New Jerseyans could soon find out what a really bad commute is. If they do, they can blame Gov. Chris Christie.
In fact, other pols will deserve blame, too. And this mess will cause problems across the region and even the country.
Last week, Amtrak — which runs the tunnel that brings 81,181 people on New Jersey Transit into Penn Station each day — made a doomsday warning.
Two years ago, Superstorm Sandy inundated the tunnel with salt water. The residue is causing "significant damage to key tunnel components," including tracks, signals and electricity, Amtrak said. "A permanent fix is required."
To do repairs, Amtrak must shut down each of the tunnel's two tracks in turn. That means traffic can only run one way at a time — which means cutting Amtrak and NJ Transit service by 75 percent.
This would:
- Paralyze Manhattan with cars.
- Cause traffic problems — car, truck and rail — from Washington through Fort Lee to Boston.
- Bring nationwide airport delays, as Acela users switch to planes.
And for a long time.
It would be nice if we had another tunnel.
Redundancy in really important things is vital. Mayor Michael Bloomberg devoted billions to building the city's third water tunnel because someday something might happen to the older two.
We were supposed to have a second Hudson tunnel half built by now — the $8.7 billion ARC project, to bring New Jersey trains near Penn Station.
But one of Christie's first actions as governor was to kill the project. "It's a dollar and cents issue," he said in 2010. "I cannot place, upon the citizens of the state of New Jersey, an open-ended letter of credit."
Christie was referring to inevitable cost overruns, which the Garden State would've had to cover single-handedly.
And yes, ARC was a flawed project — digging deeper than it perhaps had to, for example, partly to appease environmentalists.
But complex projects need leadership — not abandonment. Rather than pretend ARC was worthless, Christie could've at the very least started looking for a way to get the tunnel built with less risk to his taxpayers.
Yes, Amtrak is planning its own tunnel now. But it's just starting the design work.
Even if the Obama administration speeds up the environmental process and finds a good $10 billion-plus for the new new tunnel, the tunneling work itself takes at least five years.
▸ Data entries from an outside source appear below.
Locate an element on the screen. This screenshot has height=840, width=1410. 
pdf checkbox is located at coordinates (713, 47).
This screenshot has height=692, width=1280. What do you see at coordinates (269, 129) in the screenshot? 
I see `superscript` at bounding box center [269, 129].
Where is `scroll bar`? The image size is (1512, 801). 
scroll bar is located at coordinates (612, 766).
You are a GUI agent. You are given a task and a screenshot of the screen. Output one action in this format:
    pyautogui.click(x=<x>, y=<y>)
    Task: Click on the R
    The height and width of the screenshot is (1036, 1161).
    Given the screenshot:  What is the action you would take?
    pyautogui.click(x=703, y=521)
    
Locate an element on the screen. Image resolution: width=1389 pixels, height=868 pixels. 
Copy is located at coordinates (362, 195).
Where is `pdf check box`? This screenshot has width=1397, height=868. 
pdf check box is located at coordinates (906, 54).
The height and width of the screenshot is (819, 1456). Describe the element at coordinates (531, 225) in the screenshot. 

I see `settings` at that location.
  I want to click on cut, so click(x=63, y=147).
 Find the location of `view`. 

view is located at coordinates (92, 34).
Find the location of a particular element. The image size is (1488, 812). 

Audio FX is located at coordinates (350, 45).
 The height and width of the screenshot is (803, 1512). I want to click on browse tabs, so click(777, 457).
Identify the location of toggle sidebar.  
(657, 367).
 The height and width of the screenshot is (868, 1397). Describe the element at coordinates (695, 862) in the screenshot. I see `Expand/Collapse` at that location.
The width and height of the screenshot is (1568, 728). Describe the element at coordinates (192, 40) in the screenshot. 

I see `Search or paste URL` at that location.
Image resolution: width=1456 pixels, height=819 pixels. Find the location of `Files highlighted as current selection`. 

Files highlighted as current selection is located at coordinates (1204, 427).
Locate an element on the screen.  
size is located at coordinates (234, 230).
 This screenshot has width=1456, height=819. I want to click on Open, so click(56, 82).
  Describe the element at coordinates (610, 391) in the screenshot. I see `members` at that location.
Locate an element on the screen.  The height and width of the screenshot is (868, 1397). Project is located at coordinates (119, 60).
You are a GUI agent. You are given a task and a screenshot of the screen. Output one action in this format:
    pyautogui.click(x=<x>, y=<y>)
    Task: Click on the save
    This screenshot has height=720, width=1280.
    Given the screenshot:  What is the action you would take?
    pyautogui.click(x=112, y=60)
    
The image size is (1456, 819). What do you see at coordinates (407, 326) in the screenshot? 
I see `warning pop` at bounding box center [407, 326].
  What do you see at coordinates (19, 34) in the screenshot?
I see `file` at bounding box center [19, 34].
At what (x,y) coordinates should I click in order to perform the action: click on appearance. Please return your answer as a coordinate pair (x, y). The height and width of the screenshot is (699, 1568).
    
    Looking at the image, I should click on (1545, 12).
So we're unlikely to see this new tunnel for a decade — when ARC was due to be ready in 2018.
Amtrak wants to wait for the backup tunnel before it shuts down the existing one. But "we're in a race against the clock," Stephen Gardner, who heads up northeast infrastructure for the railroad, said Thursday.
Amtrak must spend more money on repairs and maintenance as it waits. "The longer we have to do that, the more those interim dollars represent wasted opportunity to invest in the ultimate fix," Gardner says.
And if damage accelerates, it will have to severely reduce service anyway, no matter what the inconvenience.
So instead of cost overruns, Jerseyans risk the possibility that they'll have no way to get to work.
As for savings from cancelling ARC? The Regional Plan Assocation said awhile back that ARC would have boosted Jersey property values by $18 billion.
Even if that's an overestimate, it's clear that commuter chaos would harm property values — and likely reduce jobs and income, too.
The tunnel fallout wouldn't just impact New Jersey. New York needs its Jersey workforce, from bankers to hotel workers.
Gov. Cuomo was indifferent to the potential Hudson catastrophe when a reporter asked him about it last week — and Mayor de Blasio is still worrying more about horse carriages than about trains.
Then, too, the tunnel travesty is another reminder of how much money the Port Authority has wasted under governors of both parties in both states. The MTA, too, has wasted billions on a vanity project to bring LIRR trains into Grand Central.
Both Cuomo and Christie should be pushing Congress to get the Amtrak tunnel done, and faster — and be offering to chip in money of their own to get it done.
They should also have a plan in case they're stuck with almost no tunnel.
"I feel really bad for New Jersey commuters," says Sam Schwartz, former city traffic commissioner. "There are so few alternatives. The [Lincoln Tunnel] bus lane is at capacity. The [car] tunnels already have delays that are extensive."
In an emergency closure, people would have to double — even triple — up to drive in, and Jersey would need more buses.
Both sides of the river should be ready. They can't claim to be surprised later.